Here you can look at the specific search queries that led to a user clicking on your ad and arriving at your website. You can also see which landing pages (destination URLs) and times of day led to the most clickthroughs to help you adjust your strategy as needed. It’s a great way to uncover unexpected successes and make the most of your PPC investment.

Getting Familiar with Analytics

Once you have some of the basics under your belt, you need to get yourself more familiar with the Analytics platform itself. You certainly don’t need to know where every report and data type is located, but having a general understanding of where things are will help make it a bit less intimidating.

Navigation

First is the main navigation at the top of every page in Analytics, which you already have some familiarity with from setting up some of the previously mentioned features. There are four links that will direct you to the main sections in Google Analytics: Home, Reporting, Customization, and Admin. The Home link takes you to the list of Views that you’ve set up so you can see a very high-level overview of how each is performing.

Google Analytics Navigation

The Reporting tab takes you to all of the Analytics reports and dashboards available for viewing and analyzing data. Here you can look at audience behavior, page performance, and conversion data to determine the strengths and opportunities of your website. You can narrow down your audience by metrics as specific as location, demographics, traffic source, and technology used to view your website.

Google Analytics also lets you dig deeper into specific behaviors such as conversion rates, landing pages, bounce rates, and much more. These are key pieces of information to help determine if your website is laid out in a logical manner, is easy to navigate, and provides enough engaging content to keep visitors around.

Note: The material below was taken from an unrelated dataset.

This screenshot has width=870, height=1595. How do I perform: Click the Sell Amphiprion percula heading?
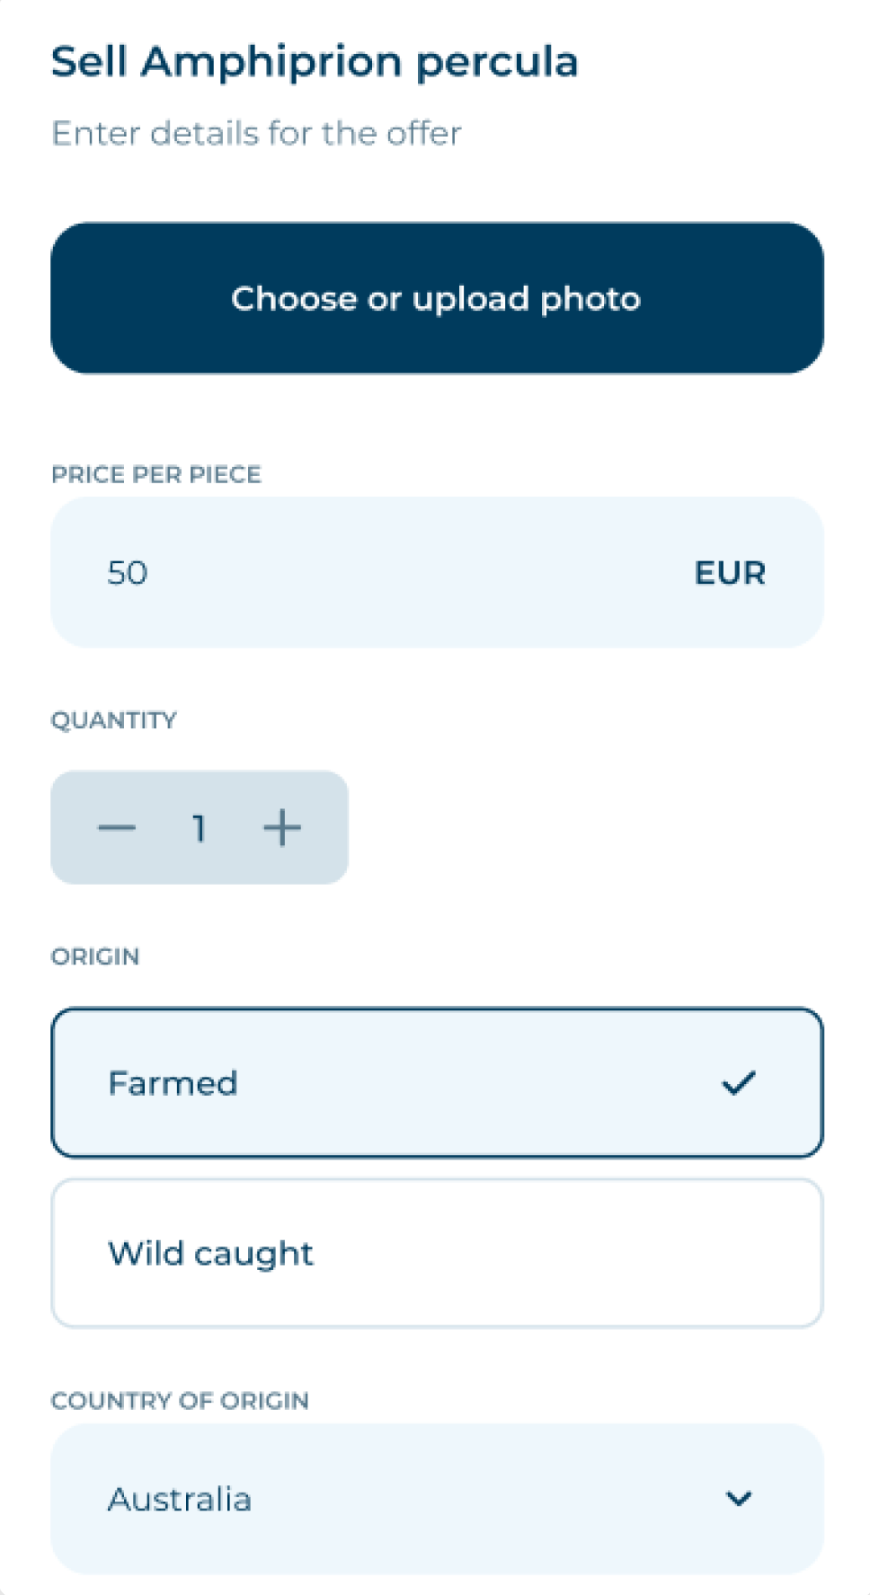pyautogui.click(x=315, y=62)
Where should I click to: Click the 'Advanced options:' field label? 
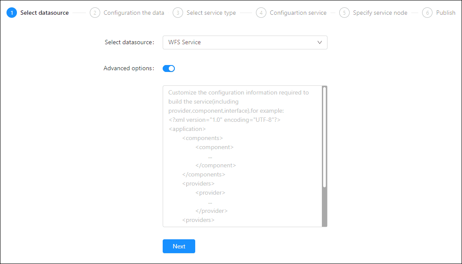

Google Analytics Audience Overview

Next is the Customization tab, which you probably won’t use until you’re more familiar with the reports already provided by Analytics. However, this is an area with significant opportunities to expand your research and data collection, so it’s worth checking out when you’re comfortable with the tool. Here you can create custom reports, allowing you to choose how data is displayed as well as which elements of user behavior you want to focus on. This is a way to collect the same types of data as the Reporting section, but this time it will be catered to how you want it organized and filtered.

Create Custom Report

We already covered the Admin section a little bit, but this is where you can view the hierarchy of your Account, add or edit Properties and Views, edit user permissions, and much more. This is the powerhouse of your Analytics account and is where all of the high-level changes can be made.

Settings & Notifications

In the top right corner of every page, you’ll notice gear and bell symbols located next to the email address associated with your Google account.

Settings & Notifications

The gear allows you to edit user settings, send feedback, and get answers to your questions directly from Google. The bell indicates notifications of any Google-generated messages with maintenance requests or errors within your account. Make sure you pay attention to these notifications, as they could have a significant impact on your account in terms of Google rankings, penalties, AdWords campaigns, etc.

Reports

Within the Reporting tab, all of the various Analytics reports are located on the left-hand side of the page. You can either click on each section to view the dropdowns of more specific reports or use the search bar if you already know what you’re looking for.

Once you’ve selected which report you want to look at, you can add segments to filter the data more narrowly. For example, if you want to look only at the traffic that resulted in a purchase from your site, you can go to a report and add a segment for those that made a purchase.

To do this, simply select any report from the column. For this example, I clicked on “Mobile” within the “Audience” section, then on “Overview.” Right above the data you’ll see a link to add a segment. If you click on that, you’ll see the screen below.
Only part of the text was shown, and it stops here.